These building blocks were applied to two hypothetical defined benefit (DB) pension plans. The smaller one, with $1 billion in assets, focused on lowering costs and avoiding mistakes by reducing manager turnover and avoiding chasing performance, while moving parts of its passive exposure into smart beta strategies. The net benefit of these strategies was potentially an annual increase in investment returns of about .5% per year. The larger scheme, with $100 billion in assets under management, had the governance and financial resources to employ all strategies and achieved a potential increase in returns of 1.5%.
“Most investors, if not all, would agree that those who are able to take a long-term view have a competitive edge over others,” says paper co-author Liang Yin. “I would summarize that competitive edge as the ability or skillset to identify long-term opportunities and the willingness or mind-set to maintain position in the face of short-term performance volatility.”

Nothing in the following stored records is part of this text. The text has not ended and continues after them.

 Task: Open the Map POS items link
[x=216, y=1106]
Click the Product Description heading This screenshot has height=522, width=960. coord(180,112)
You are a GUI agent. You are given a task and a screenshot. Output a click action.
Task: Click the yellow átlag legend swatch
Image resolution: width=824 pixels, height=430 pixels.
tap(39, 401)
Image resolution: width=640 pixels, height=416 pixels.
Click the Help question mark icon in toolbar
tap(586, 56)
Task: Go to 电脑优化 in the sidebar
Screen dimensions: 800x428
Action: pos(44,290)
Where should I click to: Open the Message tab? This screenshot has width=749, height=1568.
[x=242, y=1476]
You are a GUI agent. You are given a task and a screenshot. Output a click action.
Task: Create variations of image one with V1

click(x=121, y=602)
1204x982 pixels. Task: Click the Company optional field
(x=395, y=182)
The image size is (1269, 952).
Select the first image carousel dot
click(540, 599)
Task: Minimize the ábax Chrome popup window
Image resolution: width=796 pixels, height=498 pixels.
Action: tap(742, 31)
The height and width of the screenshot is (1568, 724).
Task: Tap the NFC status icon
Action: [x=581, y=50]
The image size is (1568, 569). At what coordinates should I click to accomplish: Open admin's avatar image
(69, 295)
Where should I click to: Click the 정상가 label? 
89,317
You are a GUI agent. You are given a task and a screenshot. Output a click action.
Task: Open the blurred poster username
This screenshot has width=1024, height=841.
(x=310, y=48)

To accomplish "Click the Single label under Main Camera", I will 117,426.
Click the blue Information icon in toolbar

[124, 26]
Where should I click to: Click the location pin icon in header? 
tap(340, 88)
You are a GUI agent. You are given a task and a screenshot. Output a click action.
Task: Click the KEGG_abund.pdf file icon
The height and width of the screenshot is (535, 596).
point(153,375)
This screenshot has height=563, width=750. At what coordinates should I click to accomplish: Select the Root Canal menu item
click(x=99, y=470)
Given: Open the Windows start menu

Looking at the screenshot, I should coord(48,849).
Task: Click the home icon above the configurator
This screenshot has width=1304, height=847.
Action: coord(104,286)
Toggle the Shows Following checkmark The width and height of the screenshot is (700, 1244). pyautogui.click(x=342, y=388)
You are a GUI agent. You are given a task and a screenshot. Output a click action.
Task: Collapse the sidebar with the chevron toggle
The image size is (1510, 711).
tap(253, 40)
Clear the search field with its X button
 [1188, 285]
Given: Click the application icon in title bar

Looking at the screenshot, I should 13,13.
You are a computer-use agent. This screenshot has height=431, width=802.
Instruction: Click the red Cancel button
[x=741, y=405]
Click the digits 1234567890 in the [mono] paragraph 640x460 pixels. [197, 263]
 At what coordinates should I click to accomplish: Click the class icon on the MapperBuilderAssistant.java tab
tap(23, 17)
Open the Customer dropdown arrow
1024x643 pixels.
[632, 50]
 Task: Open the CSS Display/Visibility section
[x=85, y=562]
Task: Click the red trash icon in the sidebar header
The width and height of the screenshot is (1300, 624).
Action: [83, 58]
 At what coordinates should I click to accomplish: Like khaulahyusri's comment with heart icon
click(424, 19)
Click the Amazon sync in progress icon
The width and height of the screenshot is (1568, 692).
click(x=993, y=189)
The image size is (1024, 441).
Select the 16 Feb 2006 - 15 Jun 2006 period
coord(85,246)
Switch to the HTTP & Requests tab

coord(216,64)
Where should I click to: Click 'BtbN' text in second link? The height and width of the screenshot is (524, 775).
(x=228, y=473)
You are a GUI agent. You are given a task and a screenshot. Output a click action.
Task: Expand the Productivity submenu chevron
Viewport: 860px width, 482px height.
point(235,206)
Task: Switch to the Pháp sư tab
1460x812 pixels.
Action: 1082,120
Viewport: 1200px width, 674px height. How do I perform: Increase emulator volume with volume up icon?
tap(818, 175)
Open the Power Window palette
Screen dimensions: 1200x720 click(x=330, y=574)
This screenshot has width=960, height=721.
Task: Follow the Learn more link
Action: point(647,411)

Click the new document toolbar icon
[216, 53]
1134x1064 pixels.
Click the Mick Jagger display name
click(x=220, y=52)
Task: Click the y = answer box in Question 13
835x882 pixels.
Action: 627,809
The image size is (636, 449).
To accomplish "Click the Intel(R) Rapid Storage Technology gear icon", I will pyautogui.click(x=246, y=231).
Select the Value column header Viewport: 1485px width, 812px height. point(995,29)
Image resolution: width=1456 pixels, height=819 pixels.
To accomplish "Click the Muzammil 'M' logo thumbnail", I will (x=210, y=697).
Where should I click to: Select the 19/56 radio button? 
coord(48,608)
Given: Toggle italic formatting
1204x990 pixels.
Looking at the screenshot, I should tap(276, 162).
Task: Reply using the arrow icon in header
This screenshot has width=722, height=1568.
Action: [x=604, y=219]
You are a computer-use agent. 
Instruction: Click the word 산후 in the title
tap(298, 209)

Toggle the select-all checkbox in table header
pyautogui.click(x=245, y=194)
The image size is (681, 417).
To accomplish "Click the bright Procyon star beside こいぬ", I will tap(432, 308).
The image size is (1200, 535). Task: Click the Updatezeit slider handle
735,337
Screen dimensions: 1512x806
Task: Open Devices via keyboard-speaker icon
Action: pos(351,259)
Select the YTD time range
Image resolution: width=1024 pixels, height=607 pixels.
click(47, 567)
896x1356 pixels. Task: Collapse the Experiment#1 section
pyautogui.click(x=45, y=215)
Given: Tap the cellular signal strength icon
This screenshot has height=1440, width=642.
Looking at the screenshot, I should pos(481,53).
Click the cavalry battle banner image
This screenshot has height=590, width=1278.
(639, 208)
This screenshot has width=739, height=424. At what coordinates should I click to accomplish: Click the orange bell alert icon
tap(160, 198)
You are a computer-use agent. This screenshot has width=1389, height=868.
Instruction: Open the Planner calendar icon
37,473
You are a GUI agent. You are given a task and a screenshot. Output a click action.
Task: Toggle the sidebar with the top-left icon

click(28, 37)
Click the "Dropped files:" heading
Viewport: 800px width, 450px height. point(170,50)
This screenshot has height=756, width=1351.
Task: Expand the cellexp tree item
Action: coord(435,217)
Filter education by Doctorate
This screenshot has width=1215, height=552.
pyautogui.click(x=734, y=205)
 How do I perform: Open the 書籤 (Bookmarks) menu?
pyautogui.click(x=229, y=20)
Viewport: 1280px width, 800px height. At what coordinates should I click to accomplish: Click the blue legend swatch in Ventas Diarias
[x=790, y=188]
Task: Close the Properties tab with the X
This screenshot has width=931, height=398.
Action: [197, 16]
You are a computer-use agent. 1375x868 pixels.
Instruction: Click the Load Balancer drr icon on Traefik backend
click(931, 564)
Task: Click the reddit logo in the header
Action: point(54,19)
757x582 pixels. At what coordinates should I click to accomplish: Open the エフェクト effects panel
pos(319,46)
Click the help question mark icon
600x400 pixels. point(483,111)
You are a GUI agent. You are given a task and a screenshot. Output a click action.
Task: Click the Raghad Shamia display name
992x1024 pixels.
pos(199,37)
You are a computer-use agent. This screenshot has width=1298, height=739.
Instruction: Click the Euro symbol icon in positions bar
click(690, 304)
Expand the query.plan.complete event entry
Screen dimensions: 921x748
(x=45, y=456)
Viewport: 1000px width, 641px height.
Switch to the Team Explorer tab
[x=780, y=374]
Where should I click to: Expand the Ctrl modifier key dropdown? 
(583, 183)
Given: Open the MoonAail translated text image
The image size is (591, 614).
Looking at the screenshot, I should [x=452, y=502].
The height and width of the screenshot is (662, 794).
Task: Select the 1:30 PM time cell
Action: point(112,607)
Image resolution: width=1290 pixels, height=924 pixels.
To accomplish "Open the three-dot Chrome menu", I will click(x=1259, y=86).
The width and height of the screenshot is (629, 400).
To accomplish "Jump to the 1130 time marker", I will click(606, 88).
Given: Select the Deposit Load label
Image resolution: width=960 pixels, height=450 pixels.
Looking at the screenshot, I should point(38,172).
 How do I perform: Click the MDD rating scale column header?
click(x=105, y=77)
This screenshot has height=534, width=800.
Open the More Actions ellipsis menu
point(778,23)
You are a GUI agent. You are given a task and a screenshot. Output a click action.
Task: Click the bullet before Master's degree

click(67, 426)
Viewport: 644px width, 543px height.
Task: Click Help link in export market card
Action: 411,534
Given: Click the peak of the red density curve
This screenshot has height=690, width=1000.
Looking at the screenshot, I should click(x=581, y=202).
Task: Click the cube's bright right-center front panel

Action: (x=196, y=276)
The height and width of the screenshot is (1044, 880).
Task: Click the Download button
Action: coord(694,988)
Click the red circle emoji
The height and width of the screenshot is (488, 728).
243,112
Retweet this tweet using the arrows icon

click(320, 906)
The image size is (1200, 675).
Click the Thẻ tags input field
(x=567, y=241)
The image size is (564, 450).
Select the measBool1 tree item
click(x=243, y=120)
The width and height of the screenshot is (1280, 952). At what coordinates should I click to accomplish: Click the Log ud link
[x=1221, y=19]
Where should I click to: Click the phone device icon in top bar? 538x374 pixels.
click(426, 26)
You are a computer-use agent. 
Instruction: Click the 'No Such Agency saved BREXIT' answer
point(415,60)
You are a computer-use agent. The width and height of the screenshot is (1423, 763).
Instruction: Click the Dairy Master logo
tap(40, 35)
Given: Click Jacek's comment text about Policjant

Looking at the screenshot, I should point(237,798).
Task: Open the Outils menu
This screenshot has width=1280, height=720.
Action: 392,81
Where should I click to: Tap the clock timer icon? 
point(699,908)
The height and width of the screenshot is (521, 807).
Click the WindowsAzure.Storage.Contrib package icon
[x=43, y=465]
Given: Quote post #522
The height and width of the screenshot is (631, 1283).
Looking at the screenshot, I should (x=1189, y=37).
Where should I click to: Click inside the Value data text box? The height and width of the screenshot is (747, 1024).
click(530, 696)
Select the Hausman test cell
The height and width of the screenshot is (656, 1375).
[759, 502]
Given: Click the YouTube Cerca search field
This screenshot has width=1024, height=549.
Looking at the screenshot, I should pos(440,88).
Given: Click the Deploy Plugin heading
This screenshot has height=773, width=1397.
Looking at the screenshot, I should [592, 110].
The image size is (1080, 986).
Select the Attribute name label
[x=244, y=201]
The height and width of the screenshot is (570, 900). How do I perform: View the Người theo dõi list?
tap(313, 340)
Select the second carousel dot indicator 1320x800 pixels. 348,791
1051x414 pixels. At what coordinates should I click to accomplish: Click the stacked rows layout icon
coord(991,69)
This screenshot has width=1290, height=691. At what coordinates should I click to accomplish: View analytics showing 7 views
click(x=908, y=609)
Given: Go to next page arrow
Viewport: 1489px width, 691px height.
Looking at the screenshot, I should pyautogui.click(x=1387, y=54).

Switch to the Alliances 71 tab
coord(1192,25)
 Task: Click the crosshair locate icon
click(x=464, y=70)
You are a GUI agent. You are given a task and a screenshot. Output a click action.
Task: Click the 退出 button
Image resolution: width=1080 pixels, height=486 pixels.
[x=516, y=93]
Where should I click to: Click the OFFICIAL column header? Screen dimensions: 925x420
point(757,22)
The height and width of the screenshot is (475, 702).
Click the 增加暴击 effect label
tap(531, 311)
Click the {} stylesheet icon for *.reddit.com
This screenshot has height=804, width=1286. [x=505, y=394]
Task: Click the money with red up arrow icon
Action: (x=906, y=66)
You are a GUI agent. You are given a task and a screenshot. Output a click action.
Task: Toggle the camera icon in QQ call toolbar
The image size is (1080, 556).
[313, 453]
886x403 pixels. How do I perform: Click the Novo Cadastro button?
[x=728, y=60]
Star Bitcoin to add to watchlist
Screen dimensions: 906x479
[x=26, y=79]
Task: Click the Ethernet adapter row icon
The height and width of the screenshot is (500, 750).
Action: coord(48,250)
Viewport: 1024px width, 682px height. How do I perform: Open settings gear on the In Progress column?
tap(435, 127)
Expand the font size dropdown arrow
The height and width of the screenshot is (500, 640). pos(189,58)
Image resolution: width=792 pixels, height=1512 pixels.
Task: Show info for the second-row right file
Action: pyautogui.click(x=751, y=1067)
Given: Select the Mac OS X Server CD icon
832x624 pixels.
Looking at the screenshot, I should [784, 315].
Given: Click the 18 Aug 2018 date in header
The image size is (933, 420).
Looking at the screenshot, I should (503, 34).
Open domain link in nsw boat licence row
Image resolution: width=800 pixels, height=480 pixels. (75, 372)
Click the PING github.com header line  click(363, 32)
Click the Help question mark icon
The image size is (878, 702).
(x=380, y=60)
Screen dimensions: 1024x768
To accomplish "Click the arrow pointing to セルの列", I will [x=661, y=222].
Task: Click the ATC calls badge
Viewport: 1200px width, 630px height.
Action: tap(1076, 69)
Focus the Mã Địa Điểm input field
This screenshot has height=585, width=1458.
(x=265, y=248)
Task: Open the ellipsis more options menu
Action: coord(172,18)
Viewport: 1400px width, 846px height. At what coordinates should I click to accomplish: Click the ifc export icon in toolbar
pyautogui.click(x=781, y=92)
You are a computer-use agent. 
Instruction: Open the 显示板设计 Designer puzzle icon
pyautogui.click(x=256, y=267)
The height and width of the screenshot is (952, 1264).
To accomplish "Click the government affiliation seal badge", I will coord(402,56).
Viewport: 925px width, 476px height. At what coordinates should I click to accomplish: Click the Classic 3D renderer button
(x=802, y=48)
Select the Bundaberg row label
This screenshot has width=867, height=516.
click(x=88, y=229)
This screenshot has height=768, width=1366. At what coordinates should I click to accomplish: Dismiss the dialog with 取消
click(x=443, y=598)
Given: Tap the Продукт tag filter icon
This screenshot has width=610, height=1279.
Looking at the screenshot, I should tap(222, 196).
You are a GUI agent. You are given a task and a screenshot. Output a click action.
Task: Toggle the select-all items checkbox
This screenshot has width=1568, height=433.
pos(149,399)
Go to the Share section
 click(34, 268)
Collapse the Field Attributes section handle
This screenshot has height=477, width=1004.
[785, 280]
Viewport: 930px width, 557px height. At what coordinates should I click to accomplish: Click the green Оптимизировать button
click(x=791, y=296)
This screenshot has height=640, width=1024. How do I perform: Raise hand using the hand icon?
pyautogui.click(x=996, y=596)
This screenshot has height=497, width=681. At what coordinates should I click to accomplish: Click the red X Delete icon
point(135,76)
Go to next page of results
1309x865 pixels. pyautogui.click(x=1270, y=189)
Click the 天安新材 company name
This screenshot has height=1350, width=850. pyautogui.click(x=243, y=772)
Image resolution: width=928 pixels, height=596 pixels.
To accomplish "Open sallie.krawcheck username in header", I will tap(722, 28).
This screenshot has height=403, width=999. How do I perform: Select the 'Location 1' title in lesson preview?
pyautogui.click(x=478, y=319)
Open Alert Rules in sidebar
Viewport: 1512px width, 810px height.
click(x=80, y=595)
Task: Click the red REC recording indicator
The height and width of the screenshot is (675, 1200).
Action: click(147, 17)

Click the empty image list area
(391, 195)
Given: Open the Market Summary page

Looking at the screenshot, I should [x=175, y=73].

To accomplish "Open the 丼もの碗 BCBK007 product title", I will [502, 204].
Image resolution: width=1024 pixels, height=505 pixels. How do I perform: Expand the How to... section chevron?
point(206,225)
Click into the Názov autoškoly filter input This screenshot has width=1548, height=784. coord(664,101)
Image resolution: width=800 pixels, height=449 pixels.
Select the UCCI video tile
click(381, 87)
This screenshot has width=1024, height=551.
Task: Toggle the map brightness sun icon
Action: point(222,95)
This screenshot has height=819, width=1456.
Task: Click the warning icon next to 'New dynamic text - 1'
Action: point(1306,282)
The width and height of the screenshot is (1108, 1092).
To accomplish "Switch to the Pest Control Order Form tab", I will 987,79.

The report suggests creating portfolios that actively invest in companies that are focused on the long term as opposed to their short-term peers. It points to research by McKinsey Global Institute indicating that between 2001 and 2014, the revenue of companies with long-term outlooks grew on average 47% more than that of other firms, and with less volatility. WTW also recommends thematic investing and capturing systematic mispricing through alternative weighting schemes, or liability driven investing (LDI) glidepaths. It points to research concluding that “various mispricing effects via smart betas adds more than 1.5% per year relative to the cap-weighted index over decades of data.”
Matt Peron, head of global equity investing with Northern Trust Asset Management, tells PLANSPONSOR that alternative weighting schemes may pose less risk in long-horizon investing as opposed to thematic investing, however.
“You can pick factors that have long cycle lengths and higher return premiums such as value, and you can put that to your advantage,” Peron explains. “With factor-based investing, you have a rich, empirical data set going back to the early 1900s and you see fairly consistent patterns of return profiles of these factors. Thematic investing changes every decade. And you have to pick the right theme every time.”
WTW found that overall, return-seeking strategies were more suitable for larger plans with the resources and expertise to execute them effectively.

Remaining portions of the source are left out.